Purple Heart urged for veterans with PTSD
Mideast edition, Sunday, May 4, 2008
A military psychologist suggests making troops suffering from post-traumatic stress disorder eligible for the Purple Heart to help remove the stigma of a disorder affecting about 20 percent of combat veterans.
Such a move would be a major change in the Purple Heart awards policy, which does not classify PTSD as a combat wound.
John E. Fortunato is chief of the Recovery and Resilience Center at Fort Bliss, Texas, where he treats soldiers suffering from PTSD.
During a visit to Fort Bliss on Thursday, Defense Secretary Robert Gates praised the center, which uses intensive individual therapy and nontraditional ways such as acupuncture, meditation and yoga to treat PTSD.

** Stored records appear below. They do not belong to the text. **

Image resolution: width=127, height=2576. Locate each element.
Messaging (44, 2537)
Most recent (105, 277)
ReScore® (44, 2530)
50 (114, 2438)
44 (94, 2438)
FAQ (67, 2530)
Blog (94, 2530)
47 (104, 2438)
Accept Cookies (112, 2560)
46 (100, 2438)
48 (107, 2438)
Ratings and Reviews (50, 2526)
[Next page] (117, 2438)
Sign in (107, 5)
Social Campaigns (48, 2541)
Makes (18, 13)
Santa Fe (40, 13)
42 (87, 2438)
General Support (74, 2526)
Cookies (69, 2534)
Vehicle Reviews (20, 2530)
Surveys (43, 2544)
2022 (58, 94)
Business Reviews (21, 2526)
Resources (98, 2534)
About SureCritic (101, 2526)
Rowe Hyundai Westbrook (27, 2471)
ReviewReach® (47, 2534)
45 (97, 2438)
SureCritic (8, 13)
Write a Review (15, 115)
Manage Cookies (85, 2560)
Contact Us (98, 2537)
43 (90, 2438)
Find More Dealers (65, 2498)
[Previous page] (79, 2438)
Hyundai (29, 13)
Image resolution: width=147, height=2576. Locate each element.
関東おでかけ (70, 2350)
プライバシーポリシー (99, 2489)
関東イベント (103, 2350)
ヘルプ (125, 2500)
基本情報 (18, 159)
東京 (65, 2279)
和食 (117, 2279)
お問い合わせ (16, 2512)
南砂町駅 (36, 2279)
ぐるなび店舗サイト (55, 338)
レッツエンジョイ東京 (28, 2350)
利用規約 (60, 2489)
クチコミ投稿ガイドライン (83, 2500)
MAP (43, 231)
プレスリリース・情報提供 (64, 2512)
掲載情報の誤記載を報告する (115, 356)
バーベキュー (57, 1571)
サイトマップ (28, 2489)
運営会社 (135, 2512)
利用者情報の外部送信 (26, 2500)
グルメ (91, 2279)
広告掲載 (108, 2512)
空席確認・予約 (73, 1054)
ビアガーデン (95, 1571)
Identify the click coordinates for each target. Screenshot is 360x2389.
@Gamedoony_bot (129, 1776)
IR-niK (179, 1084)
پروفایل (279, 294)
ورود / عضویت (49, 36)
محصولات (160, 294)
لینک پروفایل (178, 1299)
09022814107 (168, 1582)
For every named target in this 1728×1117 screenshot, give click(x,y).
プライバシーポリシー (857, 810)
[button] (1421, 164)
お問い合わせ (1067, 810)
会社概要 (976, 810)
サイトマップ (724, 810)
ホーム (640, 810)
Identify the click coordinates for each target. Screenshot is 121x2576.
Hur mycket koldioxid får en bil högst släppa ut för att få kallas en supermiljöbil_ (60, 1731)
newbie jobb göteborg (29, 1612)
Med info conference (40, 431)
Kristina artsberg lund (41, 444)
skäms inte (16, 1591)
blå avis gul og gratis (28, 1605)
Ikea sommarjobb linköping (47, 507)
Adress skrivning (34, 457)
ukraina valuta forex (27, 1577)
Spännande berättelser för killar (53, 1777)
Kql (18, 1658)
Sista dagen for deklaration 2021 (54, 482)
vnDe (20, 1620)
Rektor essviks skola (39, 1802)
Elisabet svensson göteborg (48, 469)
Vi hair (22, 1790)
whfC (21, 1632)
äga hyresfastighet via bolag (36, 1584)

At Red River Army Depot on Friday, Gates said it was an “interesting idea” to award the Purple Heart to troops suffering from PTSD, adding the issue is “clearly something that needs to be looked into.”
On Thursday, Fortunato said PTSD is a “physical disorder, at least in part,” because it damages the brain, making it no different from shrapnel wounds.
However, an Army regulation precludes troops suffering from PTSD from being awarded the Purple Heart, he said.
“I would love to see that change, because these guys have paid at least a high — as high a price, some of them — as anybody with a traumatic brain injury, as anybody with shrapnel wound, and what it does is it says this is the wound that isn’t worthy, and I say it is,” Fortunato said.